Quest’ultima peraltro ha sempre dichiarato che non entrerà in società dove ci sia lo Stato, e chiede un numero di esuberi mai ufficializzato ma sicuramente doloroso. Con l’ipotetico arrivo dei tedeschi, si tratterebbe poi di passare dal network di SkyTeam (guidato da Delta e Air France) a quello di StarAlliance (Lufthansa e United) ma questo, realisticamente, non sarebbe un problema perché la penale (qualcosa come 200 milioni) verrebbe scaricata sulla bad company, e finirebbe, come si dice, in cavalleria. Stesso discorso vale per il prestito ponte, che con i 400 milioni aggiuntivi previsti dal decreto fiscale salirà a 1,3 miliardi. Curiosità: il valore del prestito ponte supera quello di tutti gli asset che saranno conferiti nella nuova Alitalia, valutata un miliardo. Qualunque società che abbia un debito superiore alla propria capitalizzazione ci si può immaginare che fine faccia: ma non evidentemente Alitalia, che ha sette vite come i gatti.

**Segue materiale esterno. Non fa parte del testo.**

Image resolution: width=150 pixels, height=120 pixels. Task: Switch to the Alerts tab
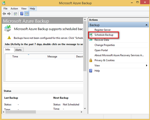(x=18, y=50)
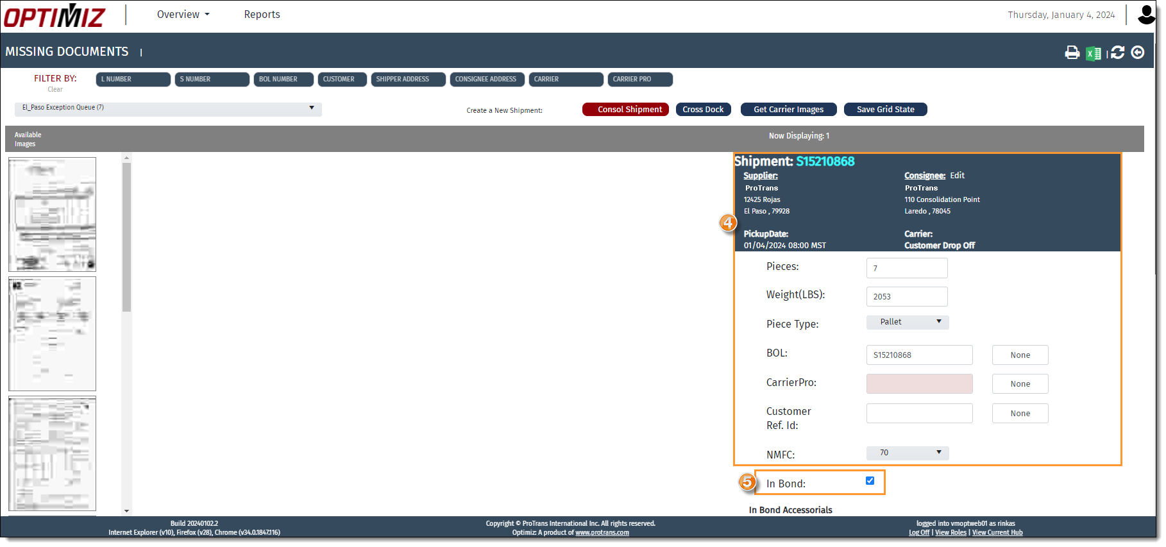Click the CarrierPro input field
This screenshot has width=1166, height=547.
point(919,384)
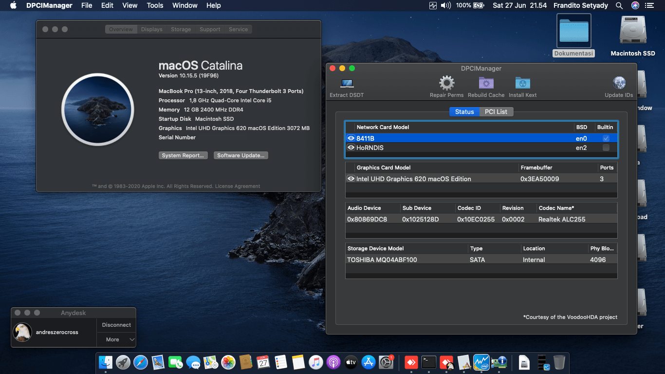Toggle visibility of the 8411B network card
Image resolution: width=665 pixels, height=374 pixels.
pos(351,138)
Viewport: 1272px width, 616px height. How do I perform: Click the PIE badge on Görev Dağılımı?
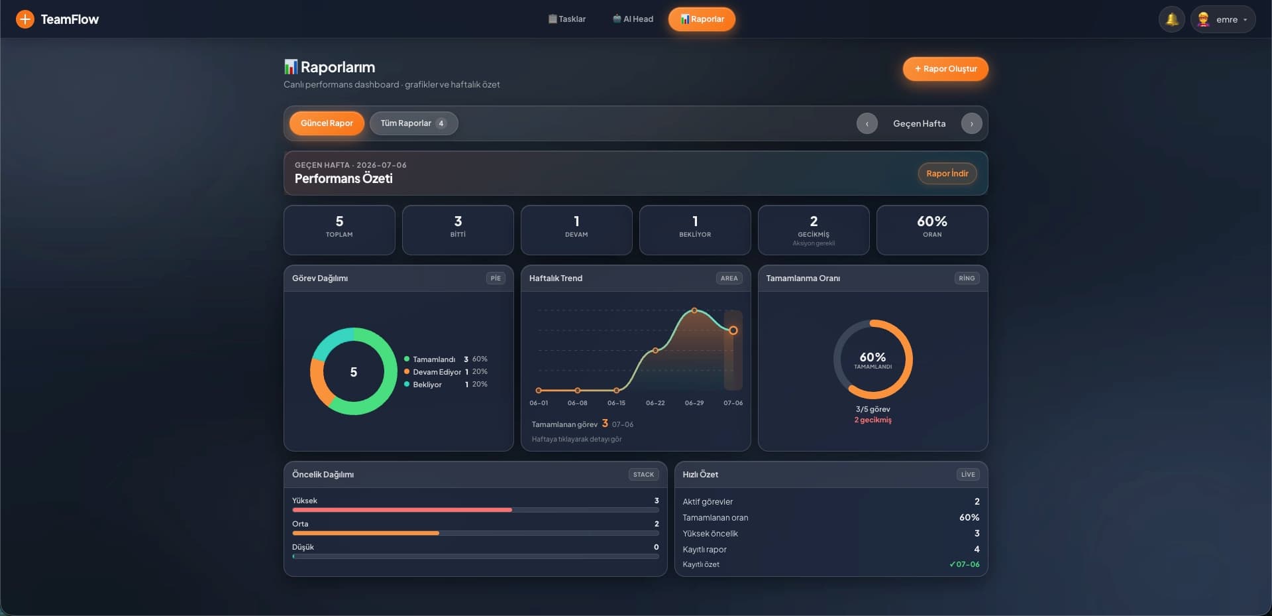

Ieri i tre commissari sono stati ascoltati in commissione alla Camera; singolare un’affermazione di Stefano Paleari, secondo il quale Alitalia, che «fatturerà anche quest’anno oltre 3 miliardi di euro, è un’azienda che sta sul mercato, nei limiti dell’amministrazione straordinaria». Cioè con i soldi dei contribuenti. La cassa al 31 ottobre conteneva 315 milioni, ma i biglietti già pagati per futuri voli (che costituiscono un debito) ammontavano a 430 milioni, portando il conto in negativo. Per questo urge denaro fresco; i 400 milioni del governo serviranno a tirare avanti fino a marzo, sperando che la vicenda intanto si chiuda.